Ce plan, tourné par Peter ROBERTSON à la steadycam, machine privilégiée pour les plans longs (et les « plans-séquences »), dans la mesure où elle autorise les déplacements longs et complexes, consiste en une accumulation d’actions centripètes (on attend en effet la caméra pour les déclencher, le hors champ semblant littéralement figé. La caméra n’enregistre pas simplement les mouvements des corps et des objets, elle les engendre). La dimension de la plage, la grande profondeur de champ, le nombre de figurants et d’objets, tout concourt à en faire une sorte de « grand manège », une grande roue (littéralement représentée en arrière plan par ailleurs) destinée à éprouver les sens du spectateur, immergé dans un continuum bruyant, dense et sophistiqué (retour au « montage des attractions » cher à EISENSTEIN). Le making of disponible sur certaines éditions DVD ou Blu-ray du film montre que le plan tourné a subi un certain nombre de manipulations numériques postérieures, ne serait-ce que pour effacer une ville en arrière plan. Il y a donc montage : sonore, bien entendu, la presque totalité de la bande son étant ici recréée pour renforcer la dimension spectaculaire et assurer une certaine homogénéité, mais il y a aussi montage visuel, par le retrait d’éléments de décor non désirés, par l’ajout aussi d’effets pyrotechniques ou atmosphériques.

DONNÉES FOURNIES
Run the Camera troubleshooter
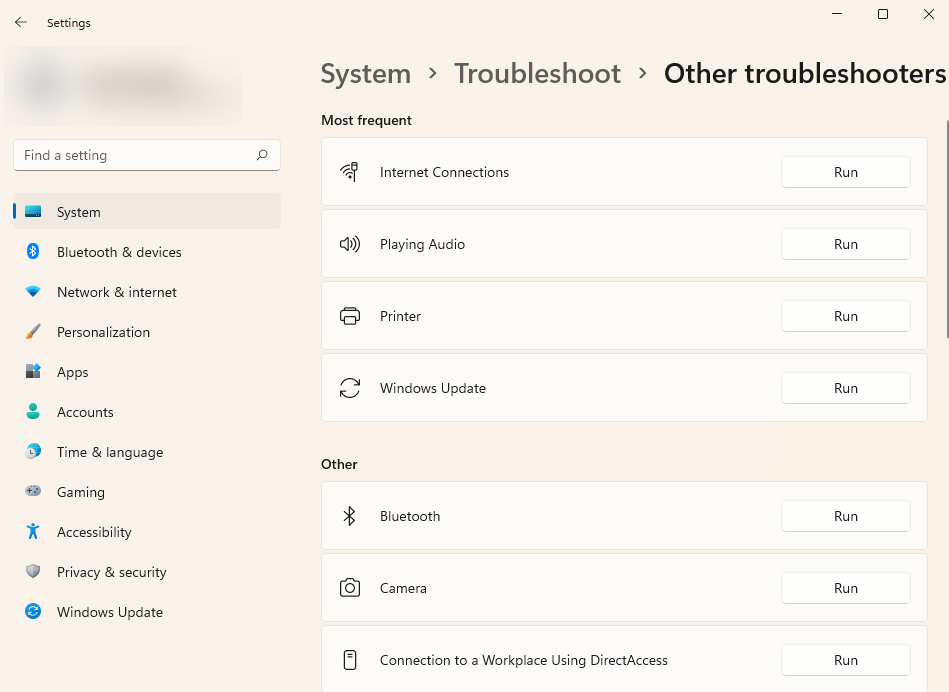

CONSIGNES
a) Pour chacune des affirmations suivantes, indiquez par oui ou par non si elle concorde avec l'extrait sur le plan tourné à la steadycam, en citant les mots du texte qui tranchent. (i) Le plan a été tourné à la steadycam par Peter Robertson. (ii) La bande son du plan a été presque entièrement conservée telle qu'enregistrée au tournage. (iii) Les manipulations numériques ont notamment servi à effacer une ville en arrière-plan.
b) Poursuivez l'extrait sur le plan tourné à la steadycam à partir de sa dernière phrase.

RÉPONSES ATTENDUES
a)
(i) Oui : « tourné par Peter ROBERTSON à la steadycam ».
(ii) Non : « la presque totalité de la bande son étant ici recréée ».
(iii) Oui : « ne serait-ce que pour effacer une ville en arrière plan ».

b)
Dans ce dernier exemple, il semble évident que le film cesse, pour un temps, d’être seulement une histoire : on s’adresse, tout autant, aux spectateurs friands de technique, de plus en plus nombreux à l’heure de la circulation, via les DVD, BLU-RAY, réseaux sociaux ou autres plateformes plus ou moins légales, des productions méta-filmiques, qui sont aussi une forme de marketing. De plus en plus souvent, les modalités même du récit, ordinairement mis en retrait pour favoriser l’identification, sont mises en scène, révélées dans et hors le film pour redoubler le spectacle.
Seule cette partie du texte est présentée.